Tracking the Fate of an Unseen Dinosaur Drama
Tippett’s “Prehistoric Beast” remains one of the best dinosaur films ever made. What could he have accomplished with “Dinosaur”?
Dinosaur Revolution, Discovery’s four-part prehistoric miniseries, was originally meant to be a different kind of show. No narration, no talking heads, no humans whatsoever—just dinosaurs and their contemporaries acting out stories in a restored Mesozoic world. Frustratingly, worries about the show’s appeal forced the original vision of the show to be scrapped, and this is not the first time a wordless dinosaur drama has been turned into something else.
Much like Dinosaur Revolution, the 2000 Disney film Dinosaur went through a number of permutations before reaching audiences. Artist Pete Von Sholly has previously shared a number of sketches from scenes that never came to be, vignettes representative of a different vision for the film. Even before that stage, Dinosaur was envisioned as a highly dramatic and violent look at life at the end of the Cretaceous. The first few minutes of Dinosaur—in which not a word is spoken and a Carnotaurus rampages through a nesting ground—is a brief glimmering of what the movie was originally intended to be. Dinosaur film buff Mark Berry dug up the backstory for his book The Dinosaur Filmography.
The origins of what would eventually become Dinosaur can be traced back to 1984. That year that special-effects master Phil Tippett created his stunning film Prehistoric Beast, a short story in which a Centrosaurus is stalked by a Tyrannosaurus. There was no trace of human presence in the short. The stop-motion dinosaurs were left to act out the drama on their own, and Tippett’s creation remains one of the best dinosaur films ever made.

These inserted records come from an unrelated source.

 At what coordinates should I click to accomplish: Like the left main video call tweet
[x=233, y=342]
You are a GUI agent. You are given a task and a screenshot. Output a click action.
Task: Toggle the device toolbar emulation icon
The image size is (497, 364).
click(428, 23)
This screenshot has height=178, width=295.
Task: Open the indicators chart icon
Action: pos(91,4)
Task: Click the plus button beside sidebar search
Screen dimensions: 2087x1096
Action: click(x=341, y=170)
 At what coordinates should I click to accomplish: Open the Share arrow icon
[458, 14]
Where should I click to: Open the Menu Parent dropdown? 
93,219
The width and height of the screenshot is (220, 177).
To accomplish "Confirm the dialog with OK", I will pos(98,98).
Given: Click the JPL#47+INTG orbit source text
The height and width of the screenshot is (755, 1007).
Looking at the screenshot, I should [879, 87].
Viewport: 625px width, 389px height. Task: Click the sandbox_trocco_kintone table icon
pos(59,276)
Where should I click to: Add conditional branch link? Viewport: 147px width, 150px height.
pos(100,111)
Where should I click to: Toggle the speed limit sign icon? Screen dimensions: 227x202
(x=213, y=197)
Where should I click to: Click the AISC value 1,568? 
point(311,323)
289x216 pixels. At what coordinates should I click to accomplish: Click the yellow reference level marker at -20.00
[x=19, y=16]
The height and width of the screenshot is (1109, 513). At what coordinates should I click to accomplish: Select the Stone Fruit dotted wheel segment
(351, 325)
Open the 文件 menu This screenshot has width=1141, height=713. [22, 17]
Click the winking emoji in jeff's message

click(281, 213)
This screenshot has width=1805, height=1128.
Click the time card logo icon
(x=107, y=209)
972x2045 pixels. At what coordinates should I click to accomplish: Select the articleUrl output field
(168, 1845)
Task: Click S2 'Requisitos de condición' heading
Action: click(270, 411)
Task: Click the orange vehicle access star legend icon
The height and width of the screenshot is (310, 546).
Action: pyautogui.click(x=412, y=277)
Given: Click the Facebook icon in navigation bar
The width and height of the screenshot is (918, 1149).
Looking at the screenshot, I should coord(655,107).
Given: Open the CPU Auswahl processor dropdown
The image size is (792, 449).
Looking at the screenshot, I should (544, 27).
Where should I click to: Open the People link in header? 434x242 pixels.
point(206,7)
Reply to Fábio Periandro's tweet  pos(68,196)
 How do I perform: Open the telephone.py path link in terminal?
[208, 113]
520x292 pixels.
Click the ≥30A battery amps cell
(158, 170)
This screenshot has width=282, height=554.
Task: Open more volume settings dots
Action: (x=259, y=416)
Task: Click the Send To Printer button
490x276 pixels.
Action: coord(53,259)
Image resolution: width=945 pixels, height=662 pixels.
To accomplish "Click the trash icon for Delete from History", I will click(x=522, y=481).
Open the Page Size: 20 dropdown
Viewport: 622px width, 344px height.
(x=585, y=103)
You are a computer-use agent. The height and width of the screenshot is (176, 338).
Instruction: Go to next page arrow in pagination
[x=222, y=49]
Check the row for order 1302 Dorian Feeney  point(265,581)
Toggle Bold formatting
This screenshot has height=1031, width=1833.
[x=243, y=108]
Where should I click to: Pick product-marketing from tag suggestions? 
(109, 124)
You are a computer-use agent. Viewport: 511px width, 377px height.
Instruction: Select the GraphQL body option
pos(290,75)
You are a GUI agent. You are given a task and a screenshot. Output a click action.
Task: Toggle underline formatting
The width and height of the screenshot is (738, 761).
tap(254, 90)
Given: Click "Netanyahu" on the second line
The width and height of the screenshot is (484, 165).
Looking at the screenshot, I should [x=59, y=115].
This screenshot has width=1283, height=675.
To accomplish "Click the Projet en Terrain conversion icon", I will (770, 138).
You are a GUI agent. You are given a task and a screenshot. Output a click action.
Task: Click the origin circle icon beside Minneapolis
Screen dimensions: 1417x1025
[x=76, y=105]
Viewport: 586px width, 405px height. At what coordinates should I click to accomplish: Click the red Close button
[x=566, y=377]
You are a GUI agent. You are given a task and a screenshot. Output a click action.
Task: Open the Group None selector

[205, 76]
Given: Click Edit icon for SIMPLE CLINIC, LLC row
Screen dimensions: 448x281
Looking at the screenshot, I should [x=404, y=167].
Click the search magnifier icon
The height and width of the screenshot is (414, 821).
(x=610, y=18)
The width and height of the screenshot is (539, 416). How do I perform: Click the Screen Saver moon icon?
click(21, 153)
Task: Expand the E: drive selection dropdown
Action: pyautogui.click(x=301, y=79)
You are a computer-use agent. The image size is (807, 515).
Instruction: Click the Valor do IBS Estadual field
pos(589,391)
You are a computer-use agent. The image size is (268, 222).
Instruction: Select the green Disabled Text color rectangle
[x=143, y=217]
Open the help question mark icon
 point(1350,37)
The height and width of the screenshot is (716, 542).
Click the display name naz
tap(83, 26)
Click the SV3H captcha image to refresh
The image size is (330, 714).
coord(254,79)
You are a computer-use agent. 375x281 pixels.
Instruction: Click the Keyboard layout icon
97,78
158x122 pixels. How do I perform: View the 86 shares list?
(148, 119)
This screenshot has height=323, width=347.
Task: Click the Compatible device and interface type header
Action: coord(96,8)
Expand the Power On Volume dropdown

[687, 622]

Tippett’s skill at creating the stop-motion creatures helped him get other gigs, and a few years later, he helped bring the massive ED-209 to life for Paul Verhoven’s feature Robocop. (Coincidentally, Robocop does feature a dinosaur in a brief parody car commercial.) It was then, during a break in filming, that Tippett suggested to Verhoven and producer Jon Davidson that they collaborate on a movie like Prehistoric Beast, but on a grander scale. Set during the final days of the Cretaceous, the film would feature stop motion dinosaurs—chiefly a heroic Styracosaurus and villainous Tyrannosaurus—and at least one small mammal named Suri set to be portrayed by an actor in costume. There would be no anthropomorphized, talking dinosaurs.
We’ll never get to see all the details of the scuttled film, but a few snippets have been preserved via interviews. For example, in 1999 Tippett remarked that the movie would have been “very gritty and had some pretty intense moments” as a result of Verhoven’s influence. This was not going to be a kid’s movie, and according to Verhoven, the film would have had a dark ending. Naturally, the Styracosaurus and Tyrannosaurus would have battled each other to settle their score once and for all, but the eventual victory of the Styracosaurus would have been robbed by the impact of the asteroid which marked the end of dinosaur dominance. Not quite the schmaltzy conclusion Disney decided to go for.
There are plenty of other dinosaur movies that have never been made. Sometimes the concepts were too loopy or complicated to bring to life, and other times studios simply got cold feet and jettisoned the ideas for fear of saturating the market with too many dinosaurs. Out of all the dinosaur features that have ever been made, though, very few are actually good, and I think we’re due for another skillfully-crafted dinosaur feature.